● **Prompt**
Produce exactly the lines starting at the one containing "Click the Connections.txt" and ending at the last line of the material, with nothing added.

────────────────────

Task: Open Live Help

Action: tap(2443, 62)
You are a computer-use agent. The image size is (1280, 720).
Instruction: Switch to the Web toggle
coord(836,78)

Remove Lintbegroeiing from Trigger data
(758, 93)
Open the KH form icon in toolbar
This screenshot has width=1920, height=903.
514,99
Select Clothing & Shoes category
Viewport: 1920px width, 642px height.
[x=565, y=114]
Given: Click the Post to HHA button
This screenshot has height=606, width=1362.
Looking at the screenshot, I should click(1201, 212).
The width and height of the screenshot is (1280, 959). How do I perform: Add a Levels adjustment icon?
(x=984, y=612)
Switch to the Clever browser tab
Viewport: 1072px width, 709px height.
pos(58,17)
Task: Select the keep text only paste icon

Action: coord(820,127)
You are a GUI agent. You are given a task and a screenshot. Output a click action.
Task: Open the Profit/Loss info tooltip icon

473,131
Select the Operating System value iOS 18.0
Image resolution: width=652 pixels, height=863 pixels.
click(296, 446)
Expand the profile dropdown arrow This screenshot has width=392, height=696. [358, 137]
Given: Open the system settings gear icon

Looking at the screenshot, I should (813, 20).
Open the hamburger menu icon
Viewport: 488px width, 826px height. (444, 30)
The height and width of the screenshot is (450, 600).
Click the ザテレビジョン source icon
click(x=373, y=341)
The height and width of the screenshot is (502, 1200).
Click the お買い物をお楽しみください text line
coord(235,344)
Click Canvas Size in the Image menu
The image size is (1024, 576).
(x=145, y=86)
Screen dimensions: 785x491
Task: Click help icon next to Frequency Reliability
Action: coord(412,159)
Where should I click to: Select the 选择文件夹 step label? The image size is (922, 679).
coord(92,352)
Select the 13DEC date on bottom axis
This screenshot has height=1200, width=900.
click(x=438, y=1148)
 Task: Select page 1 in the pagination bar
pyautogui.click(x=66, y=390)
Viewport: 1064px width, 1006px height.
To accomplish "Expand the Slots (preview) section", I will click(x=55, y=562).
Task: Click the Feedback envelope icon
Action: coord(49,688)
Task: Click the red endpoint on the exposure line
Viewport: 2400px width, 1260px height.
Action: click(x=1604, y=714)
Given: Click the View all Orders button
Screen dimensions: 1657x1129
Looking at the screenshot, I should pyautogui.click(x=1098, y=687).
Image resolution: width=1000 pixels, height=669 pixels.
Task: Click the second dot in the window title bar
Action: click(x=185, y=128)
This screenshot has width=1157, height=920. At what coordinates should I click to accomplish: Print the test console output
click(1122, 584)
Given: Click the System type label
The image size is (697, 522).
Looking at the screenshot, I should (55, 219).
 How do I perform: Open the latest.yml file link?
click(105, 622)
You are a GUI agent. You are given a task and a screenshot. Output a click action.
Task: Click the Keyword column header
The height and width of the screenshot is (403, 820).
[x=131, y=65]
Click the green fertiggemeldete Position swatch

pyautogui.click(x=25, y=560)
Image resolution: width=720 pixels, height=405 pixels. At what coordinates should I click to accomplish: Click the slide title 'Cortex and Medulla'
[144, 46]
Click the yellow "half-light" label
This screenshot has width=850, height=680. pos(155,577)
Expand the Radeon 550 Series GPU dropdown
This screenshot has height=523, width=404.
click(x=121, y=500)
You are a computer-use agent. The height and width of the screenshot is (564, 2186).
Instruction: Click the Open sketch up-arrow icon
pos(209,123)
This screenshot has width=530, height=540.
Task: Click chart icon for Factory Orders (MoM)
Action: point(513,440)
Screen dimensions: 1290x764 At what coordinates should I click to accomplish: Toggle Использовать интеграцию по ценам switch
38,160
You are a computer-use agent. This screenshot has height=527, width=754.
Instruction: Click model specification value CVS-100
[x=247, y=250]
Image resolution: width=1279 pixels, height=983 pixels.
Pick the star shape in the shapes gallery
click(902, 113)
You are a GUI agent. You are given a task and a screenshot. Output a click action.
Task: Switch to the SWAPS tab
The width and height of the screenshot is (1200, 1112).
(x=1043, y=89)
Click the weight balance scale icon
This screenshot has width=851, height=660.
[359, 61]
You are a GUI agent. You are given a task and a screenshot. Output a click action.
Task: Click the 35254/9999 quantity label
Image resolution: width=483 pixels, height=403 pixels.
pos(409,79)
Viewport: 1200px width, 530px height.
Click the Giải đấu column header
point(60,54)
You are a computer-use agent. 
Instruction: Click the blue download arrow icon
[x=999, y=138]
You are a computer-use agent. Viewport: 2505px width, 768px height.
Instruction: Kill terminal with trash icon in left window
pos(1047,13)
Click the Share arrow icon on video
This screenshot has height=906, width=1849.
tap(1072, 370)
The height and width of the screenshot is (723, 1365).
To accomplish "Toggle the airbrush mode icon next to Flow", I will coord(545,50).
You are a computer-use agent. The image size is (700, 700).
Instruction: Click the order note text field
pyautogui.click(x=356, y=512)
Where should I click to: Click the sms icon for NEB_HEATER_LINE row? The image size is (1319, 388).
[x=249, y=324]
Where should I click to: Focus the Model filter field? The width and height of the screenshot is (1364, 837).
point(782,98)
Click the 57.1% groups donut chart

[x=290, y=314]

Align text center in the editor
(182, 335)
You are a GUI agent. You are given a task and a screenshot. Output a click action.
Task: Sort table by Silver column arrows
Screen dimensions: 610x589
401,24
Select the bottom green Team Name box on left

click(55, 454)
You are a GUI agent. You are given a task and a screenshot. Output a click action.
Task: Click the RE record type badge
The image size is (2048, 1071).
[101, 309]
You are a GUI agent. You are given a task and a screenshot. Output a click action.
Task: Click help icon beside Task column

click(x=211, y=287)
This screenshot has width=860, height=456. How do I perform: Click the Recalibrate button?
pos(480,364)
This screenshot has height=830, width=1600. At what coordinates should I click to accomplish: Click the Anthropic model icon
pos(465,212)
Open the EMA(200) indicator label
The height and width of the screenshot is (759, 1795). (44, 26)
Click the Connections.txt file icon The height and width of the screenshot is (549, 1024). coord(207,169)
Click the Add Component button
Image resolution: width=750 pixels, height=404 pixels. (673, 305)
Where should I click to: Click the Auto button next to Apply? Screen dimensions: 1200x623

────────────────────

● **Task output**
Click the Connections.txt file icon The height and width of the screenshot is (549, 1024). coord(207,169)
Click the Add Component button
Image resolution: width=750 pixels, height=404 pixels. (673, 305)
Where should I click to: Click the Auto button next to Apply? Screen dimensions: 1200x623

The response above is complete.